Mayer told friends the family had left their home country of Argentina to avoid street crime. The family spoke Spanish at home; the children went to an international school in Ljubljana, where they studied in English.
We still do execute spies, as long as their actions were sufficiently serious.
https://www.law.cornell.edu/uscode/text/18/794
We also don’t have parole for federal crimes, so when the statue says you maybe get sentenced to life, it doesn’t mean “you get at most fifteen years until a parole hearing” the way it does in Germany. It means you’re going to jail for the rest of your life.

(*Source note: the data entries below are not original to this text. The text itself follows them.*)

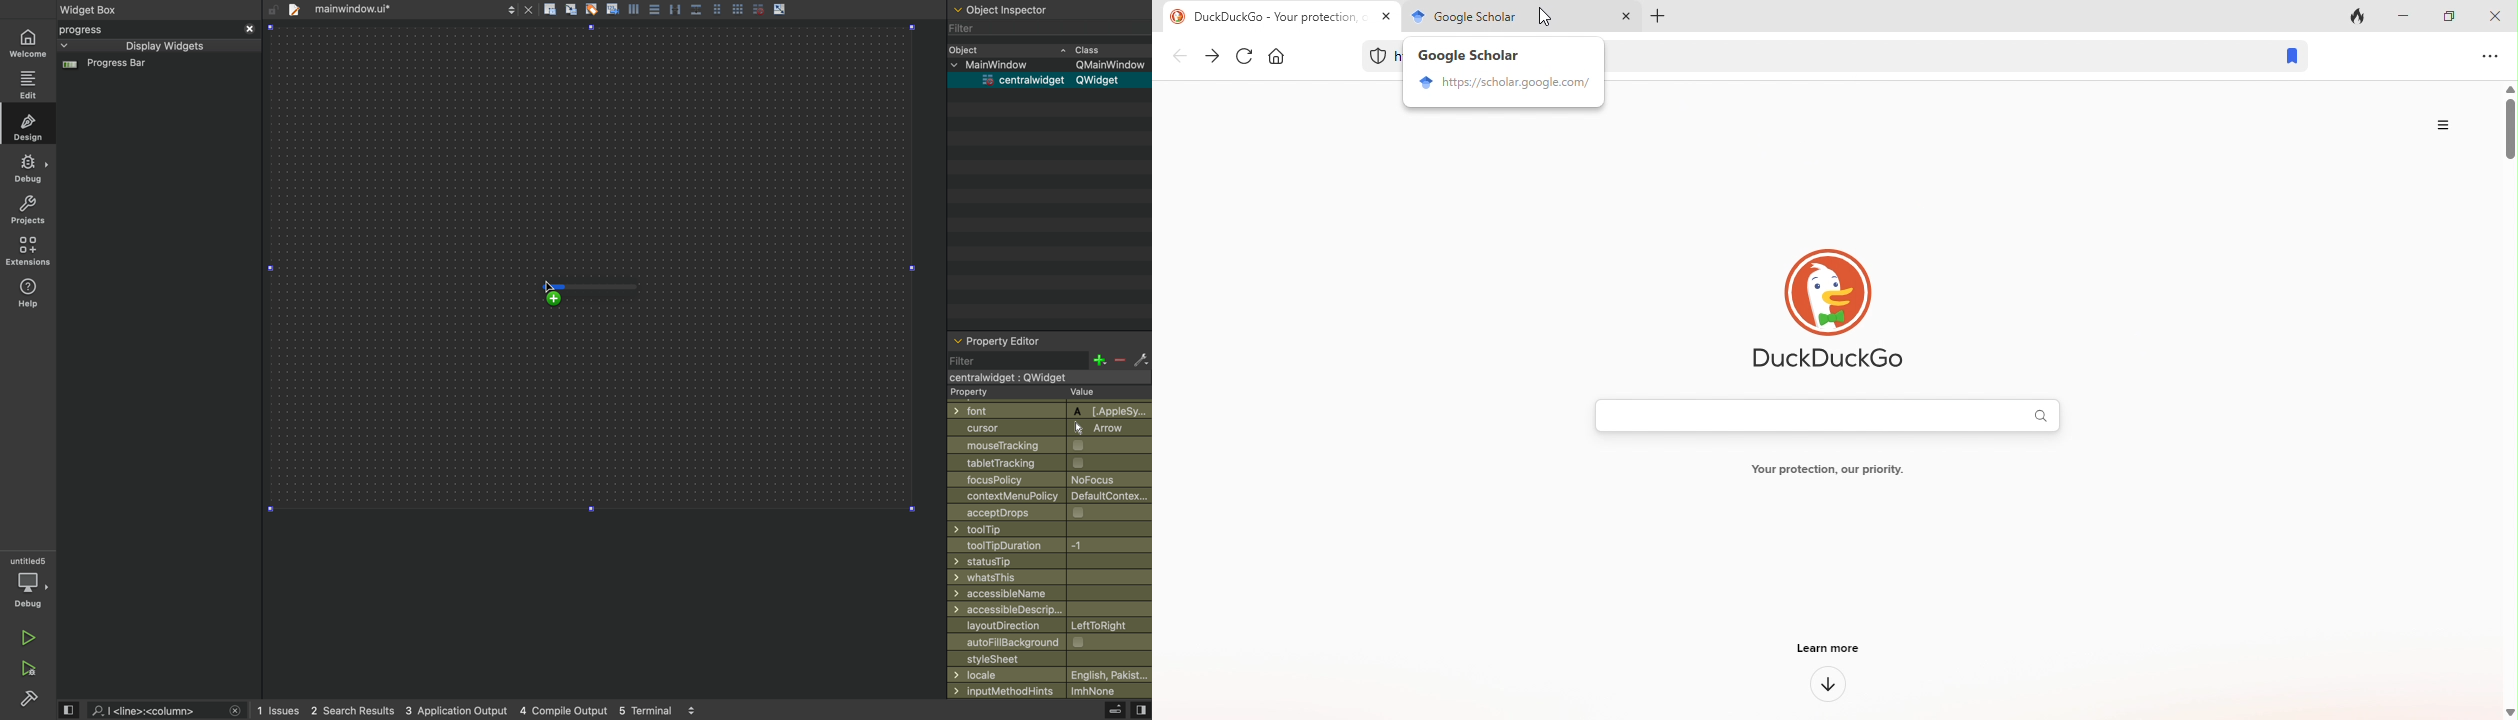 Image resolution: width=2520 pixels, height=728 pixels. Describe the element at coordinates (1046, 594) in the screenshot. I see `accessiblename` at that location.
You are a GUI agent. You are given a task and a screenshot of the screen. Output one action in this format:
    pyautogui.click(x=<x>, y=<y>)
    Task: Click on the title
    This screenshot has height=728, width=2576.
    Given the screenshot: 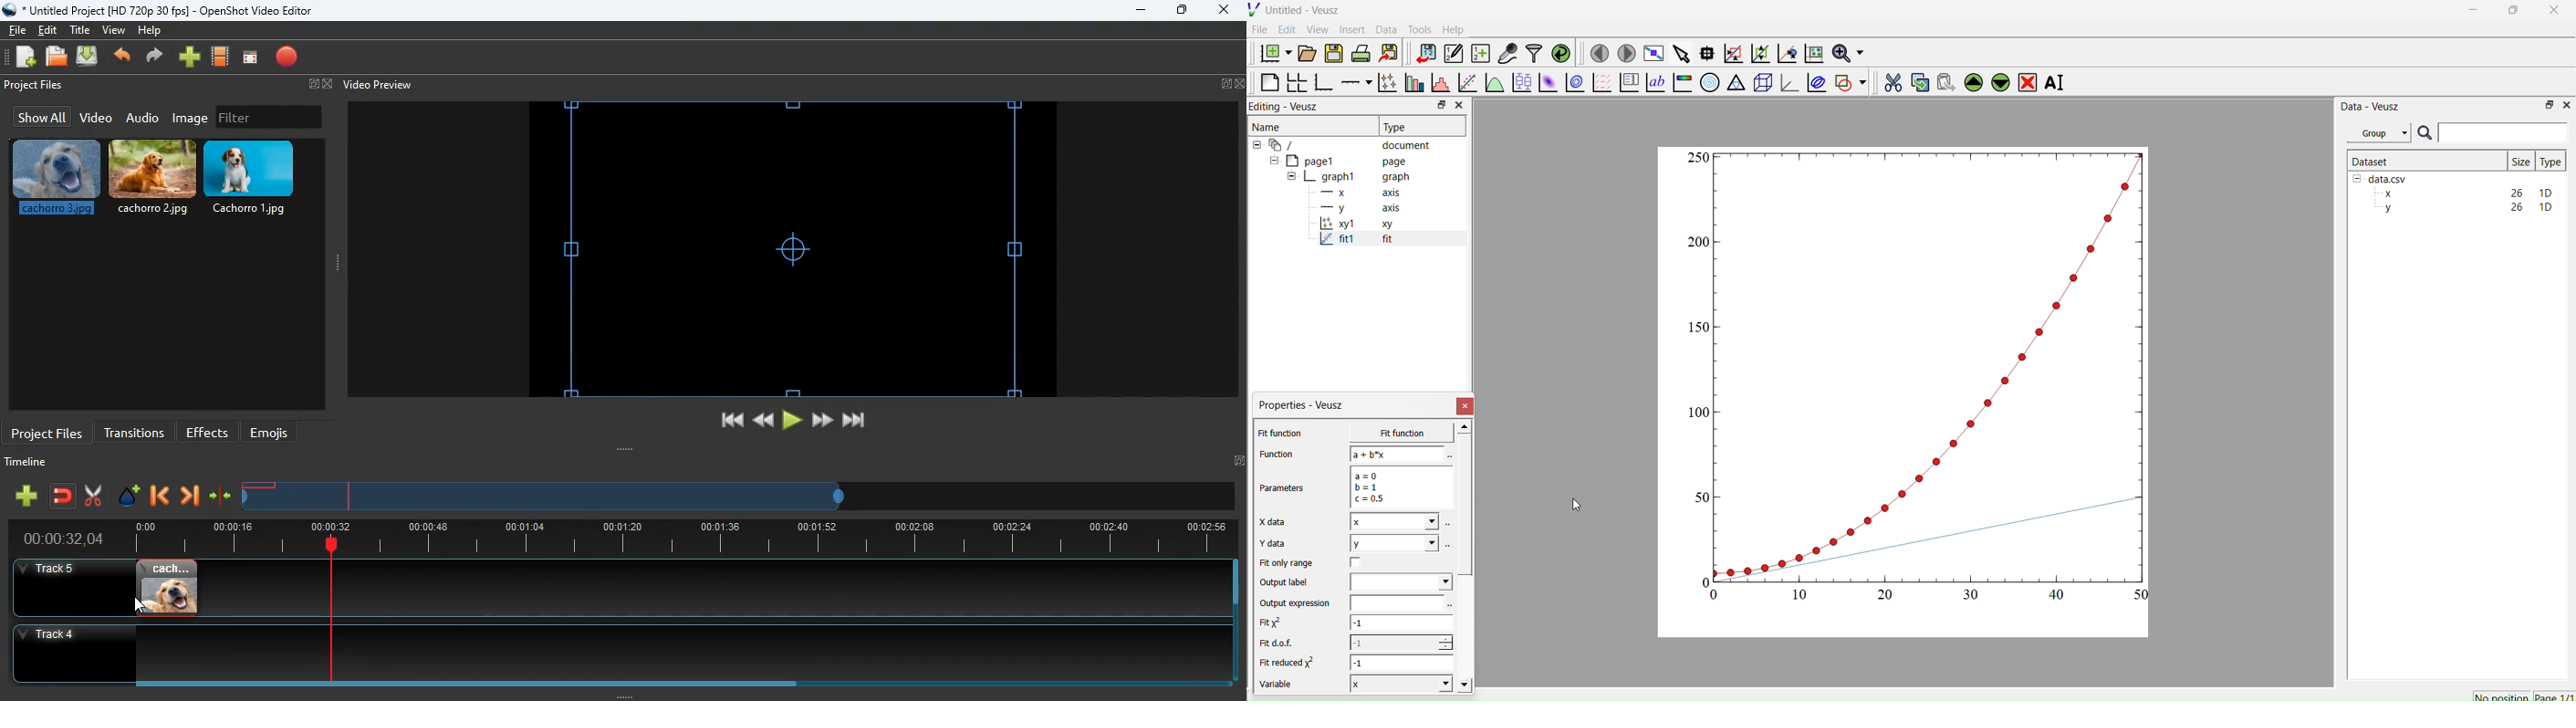 What is the action you would take?
    pyautogui.click(x=82, y=29)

They were living in Slovenia, though, and the Council of Europe requires members to not have the death penalty, so they wouldn’t have been executed. The only European country that isn’t in the Council of Europe and has the death penalty is Belarus. Well, and Russia withdrew, and the Kremlin did extrajudicial killings anyway when Russia was in the Council of Europe.
I also don’t think that Slovenia considered this to be at the upper end of the scale. They apparently, assuming that this was them, got a year and seven months. I don’t know Slovenia’s criminal code, but I am confident that whatever espionage law they have permits for more-severe penalties than that.